[Work request]
First find the line with "Check the consent agreement checkbox" in the entries below, then set down exactly every line through the line with "The height and", that line included.

── Data records ──

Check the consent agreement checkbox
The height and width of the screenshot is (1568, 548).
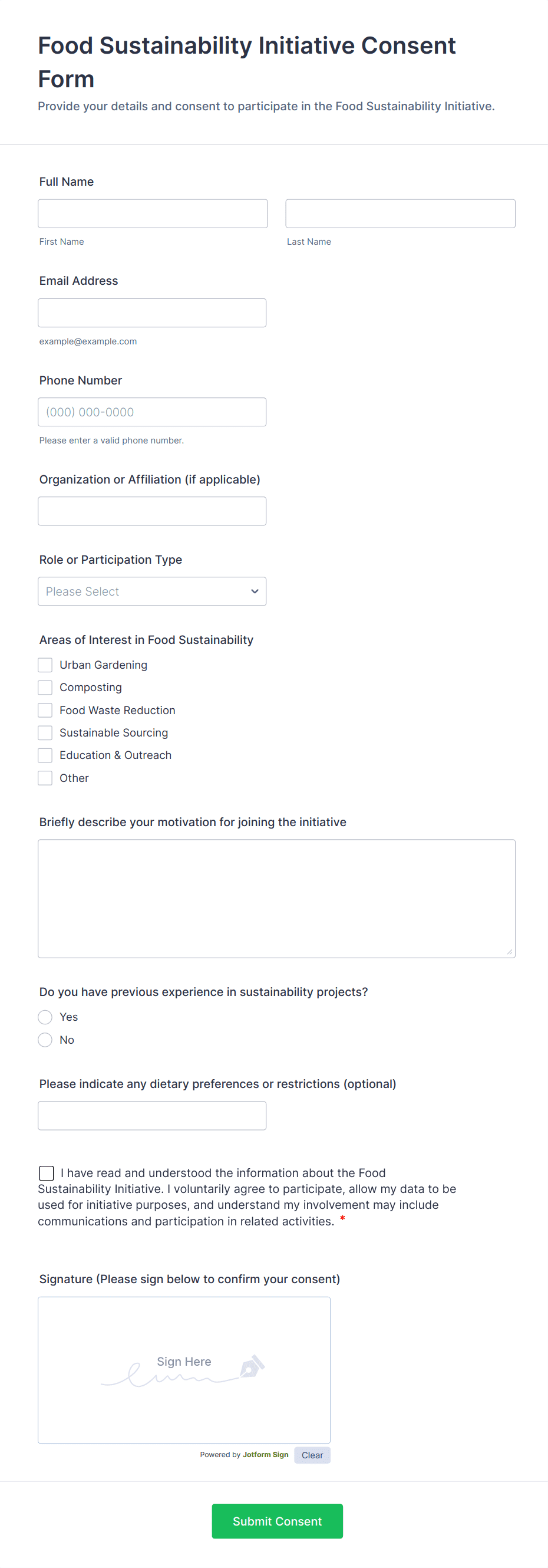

───
── Data records ──

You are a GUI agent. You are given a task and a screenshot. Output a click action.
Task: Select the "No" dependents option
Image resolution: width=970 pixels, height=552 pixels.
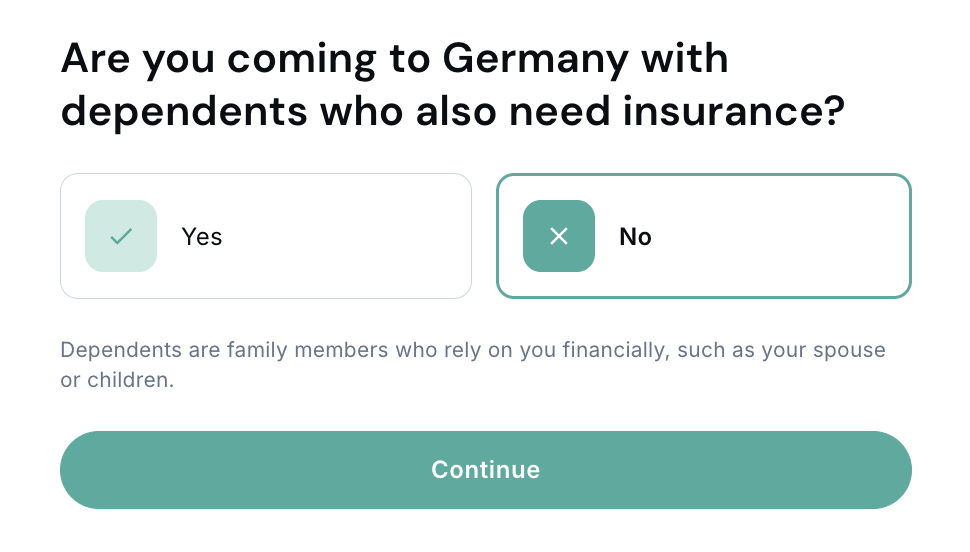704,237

───

[Answer space]
Check the consent agreement checkbox
The height and width of the screenshot is (1568, 548).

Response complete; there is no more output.